- WHAT THE EXERCISE ASKS -
Return every line from the records below that has the word "pope".

- EXERCISE INPUTS -
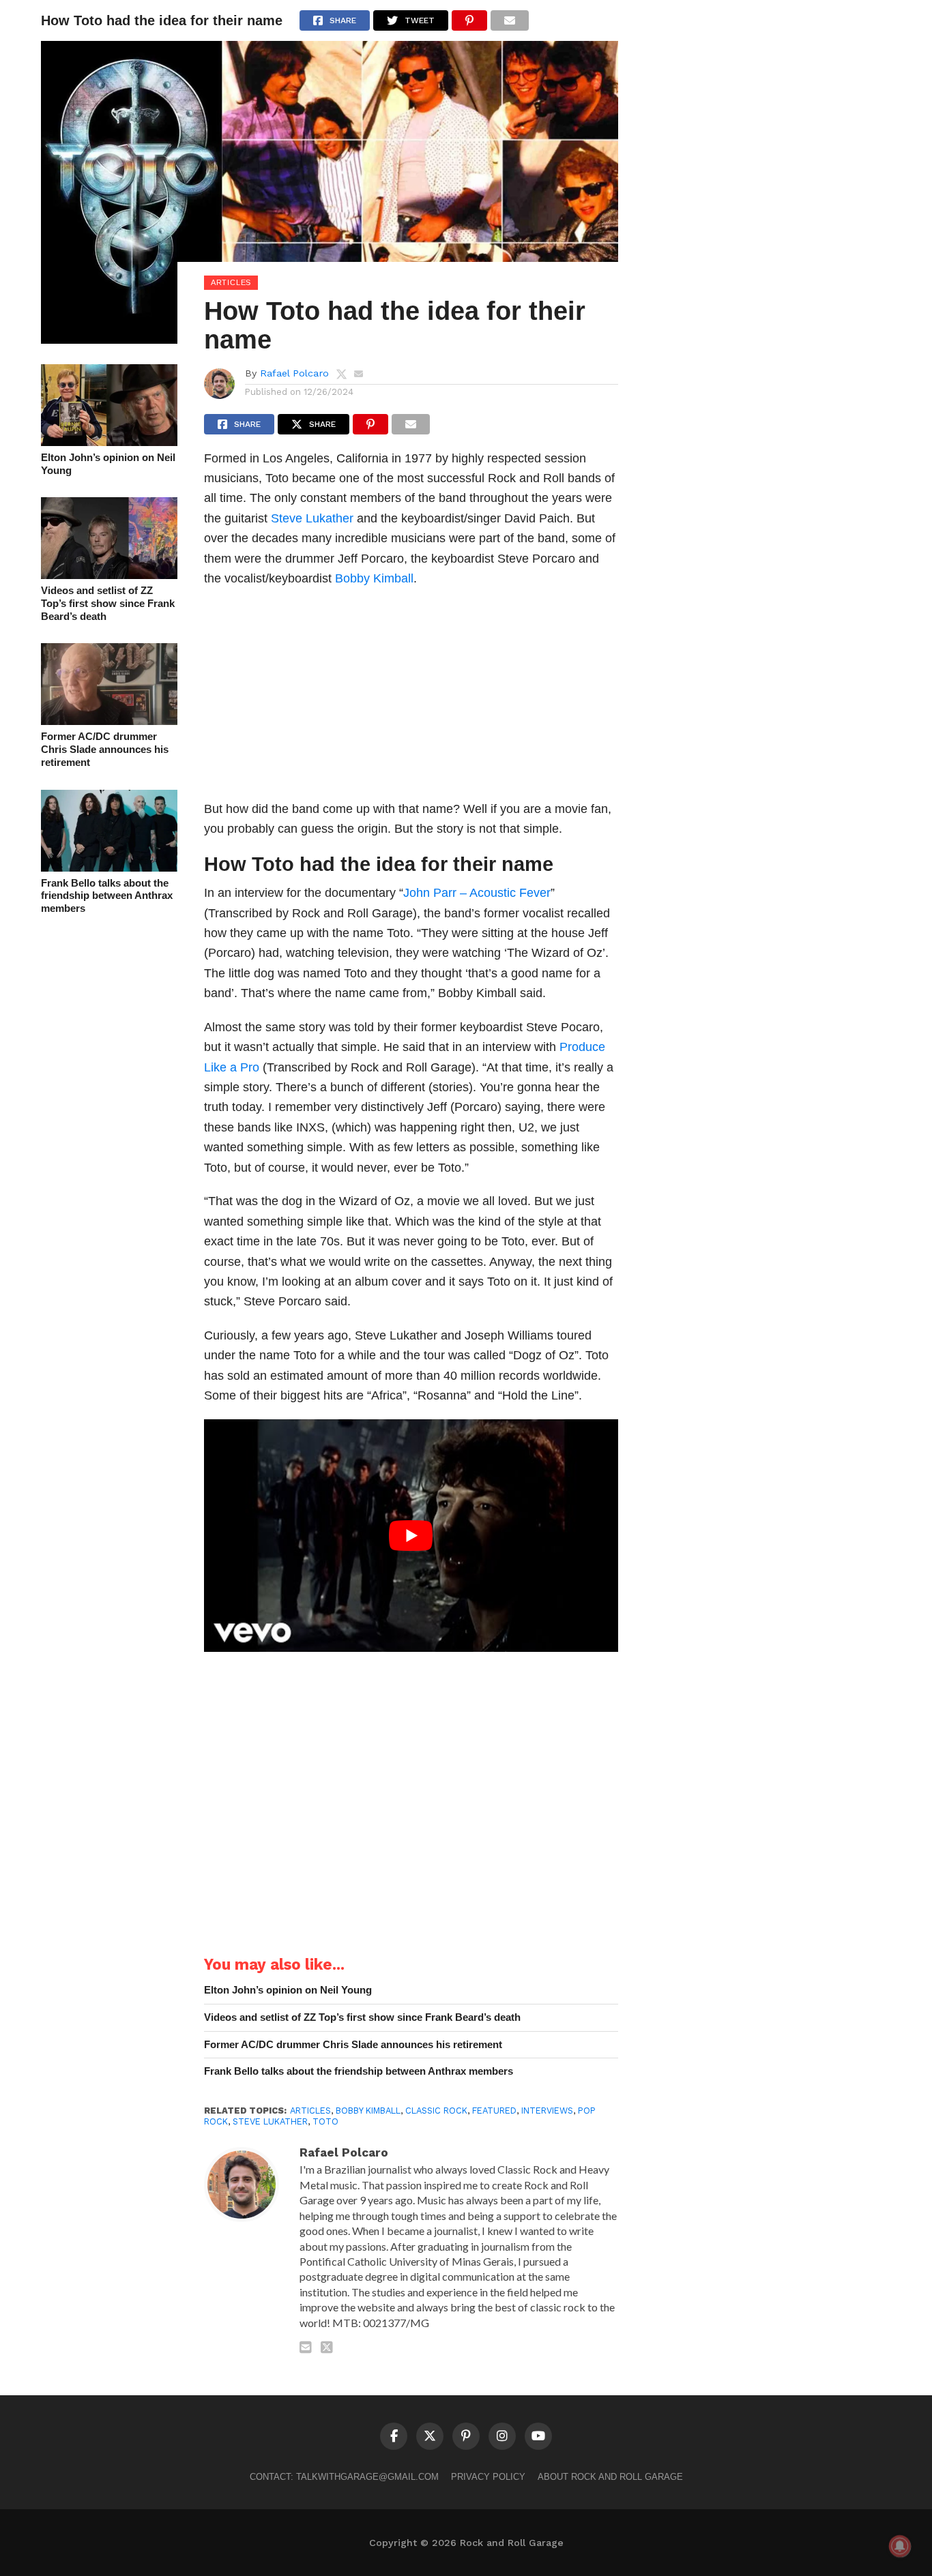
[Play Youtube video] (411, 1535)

---

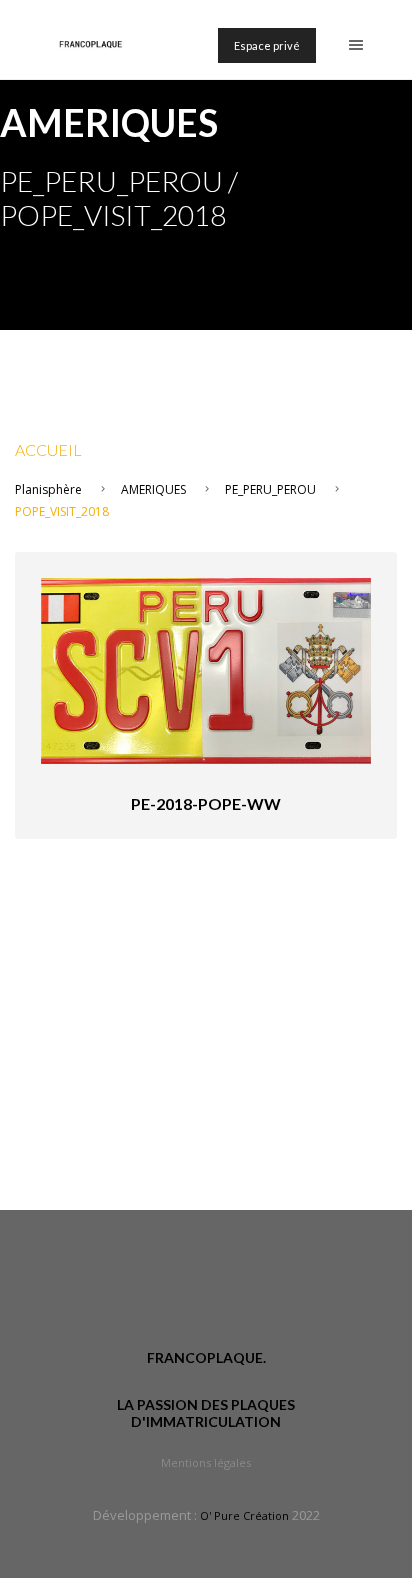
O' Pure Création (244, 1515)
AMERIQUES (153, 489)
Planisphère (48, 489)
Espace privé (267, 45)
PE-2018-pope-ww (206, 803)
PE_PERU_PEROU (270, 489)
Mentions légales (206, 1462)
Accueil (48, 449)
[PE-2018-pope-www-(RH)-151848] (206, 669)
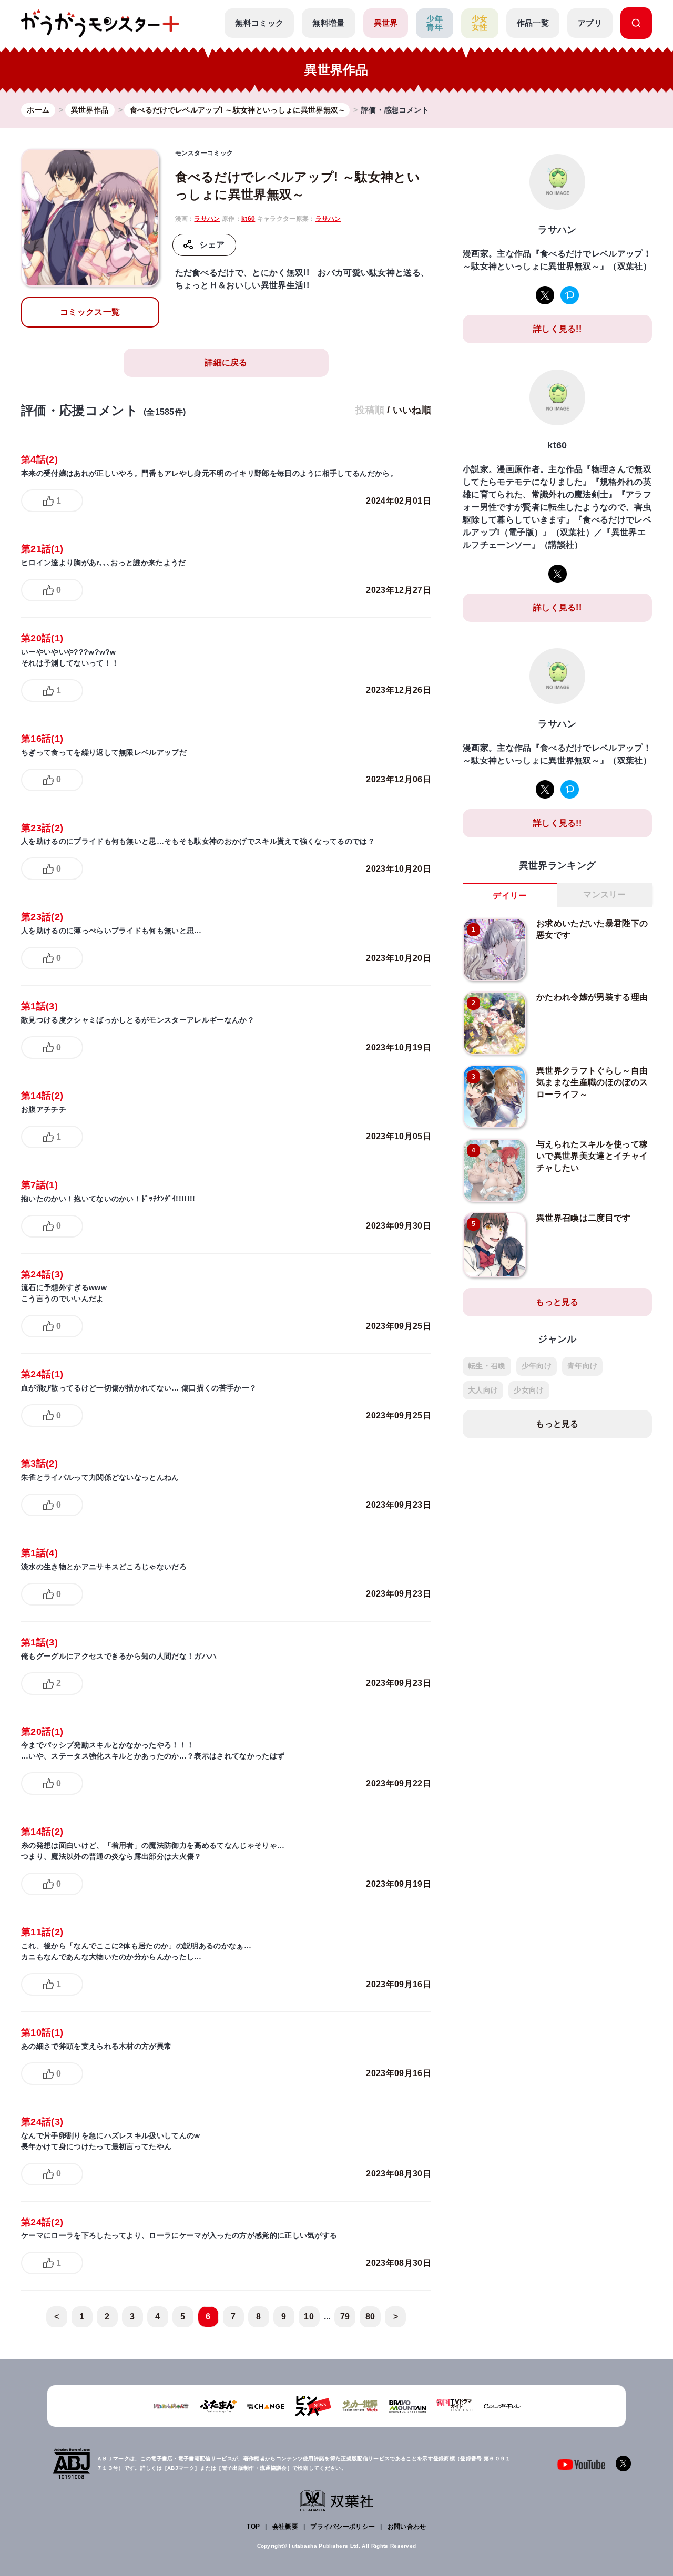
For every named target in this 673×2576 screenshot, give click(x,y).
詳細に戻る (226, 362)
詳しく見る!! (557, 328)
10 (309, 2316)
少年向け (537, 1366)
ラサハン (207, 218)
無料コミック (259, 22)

- TASK SOLUTION -
PE-2018-pope-ww (206, 803)
[PE-2018-pope-www-(RH)-151848] (206, 669)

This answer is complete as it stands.